Inside, several displays filled with delicious chocolates in various colors and shapes. Is there a salesperson expecting an order? If so, they are nowhere to be seen. Instead, the customer places her finger on a touchscreen terminal, scrolls through the range, puts together a collection of chocolates, and places a transport box on the base of a robotic arm – alternatively, the selection even works with the smartphone.
After a simple click, the black and orange robot starts working. The electric assistant moves up and down the glass room, pivots its arm in all directions, reaches into the displays, picks up chocolates with a suction pad, places them neatly in the box, wraps the delicacies in gold foil, and returns to its starting position. The customer accepts the box, richer in treats and an unusual experience.
Michiel Roose, son of the owners of Roose’s Chocolate World, CEO of the Belgian mechanical engineering company Roose Automation and inventor of the Chocomatic:
“Customers are getting excited about our robot. In Bruges, the Chocomatic is slowly becoming a tourist attraction. Many people come especially with their children to watch the robot at work. There’s something almost magical about it.”
Chocomatic is not designed to set new productivity records or replace employees. Rather, the robot primarily entertains customers. Therefore, it was important to keep costs down and avoid expensive licenses that many robotics vendors with big brand names work with. Roose therefore went in search of a low-cost provider.
Roose recalls:
“The supply on the market is very manageable. I researched the Internet for a long time and found out: Virtually all roads currently lead to RBTX.”

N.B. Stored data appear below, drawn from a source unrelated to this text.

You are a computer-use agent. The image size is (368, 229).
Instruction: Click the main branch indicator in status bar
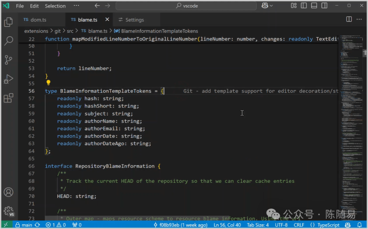coord(26,225)
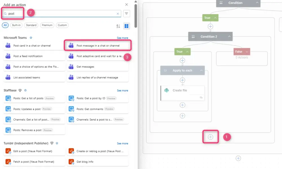The width and height of the screenshot is (282, 169).
Task: Clear the search text with the X icon
Action: tap(118, 14)
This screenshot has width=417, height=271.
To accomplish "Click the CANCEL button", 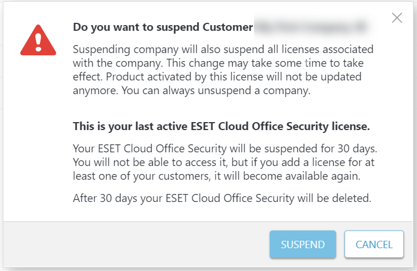I will tap(374, 244).
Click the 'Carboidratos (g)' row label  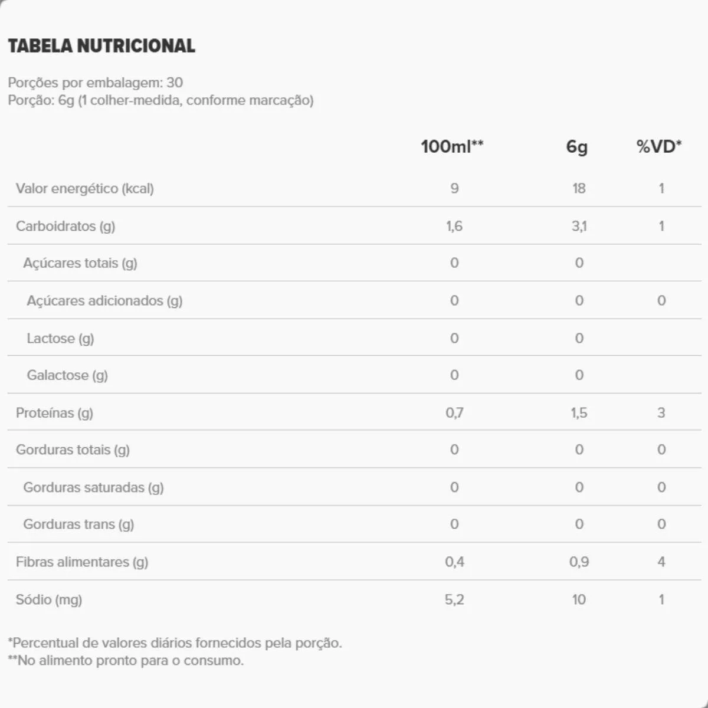65,226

RBTX is a marketplace for low-cost robotics, which unites manufacturers of robotic components in a construction kit. Robots from the Cologne-based plastics specialist igus® – including articulated arm robots, delta robots, and Cartesian vending machines – form the electromechanical framework. This framework can be expanded to include individual components from other manufacturers, such as cameras, GUIs, grippers, motors, sensors, or controllers. With just a few clicks, Roose assembled a robotic solution from these components.
Michael Hornung, product manager for drylin® linear and drive technology international at igus®:
“Compatibility is guaranteed because our engineers have assembled and tested all components in various combinations. Users thus enjoy investment security.”

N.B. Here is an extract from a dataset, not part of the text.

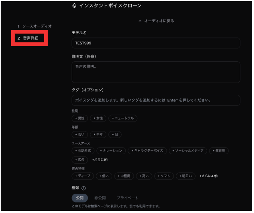Add the 女性 gender tag

click(98, 119)
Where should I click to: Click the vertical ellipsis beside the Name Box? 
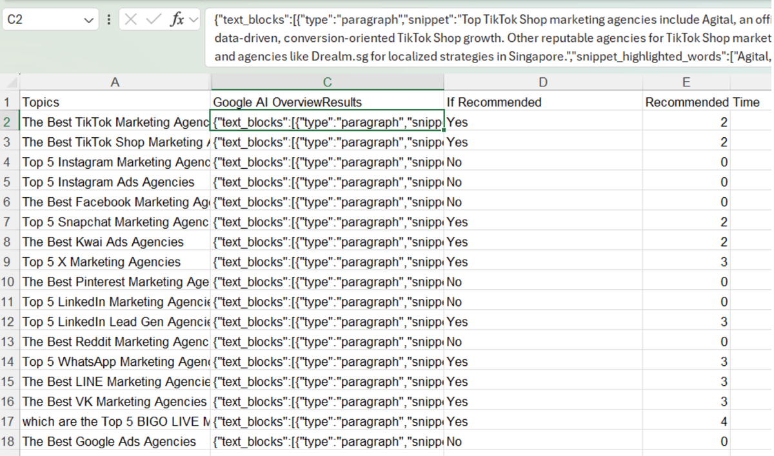108,19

Robot arm costs only 5,492 euros
To make Chocomatic a reality, Roose bought a robotic arm called robolink® from RBTX.
Hornung continues:
“At 5,492 euros, the arm costs hardly more than a powerful home computer and many times less than comparable industrial robot arms, which quickly run into tens of thousands of euros.”

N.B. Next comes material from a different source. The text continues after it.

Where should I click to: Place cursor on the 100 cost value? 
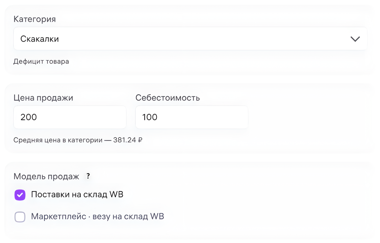(150, 117)
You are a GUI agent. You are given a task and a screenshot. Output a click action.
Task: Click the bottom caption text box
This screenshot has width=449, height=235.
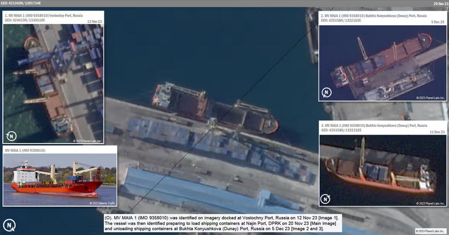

The reason for the competitive price: igus® manufactures components such as the shaft gear not from metal but from triboplastics – from high-performance polymers that are optimized for maximum robustness and minimum wear. The control system for the robot – a development of the partner Commonplace Robotics – costs another 1,897 euros.
“So we got a complete turnkey solution for just under 7,500 euros,” Roose is pleased to say.
Operation is also cost-effective. “The tribopolymers from robolink® enable dry running without lubricants,” emphasizes the drylin® product expert. “Accordingly, costs for materials and maintenance are eliminated.”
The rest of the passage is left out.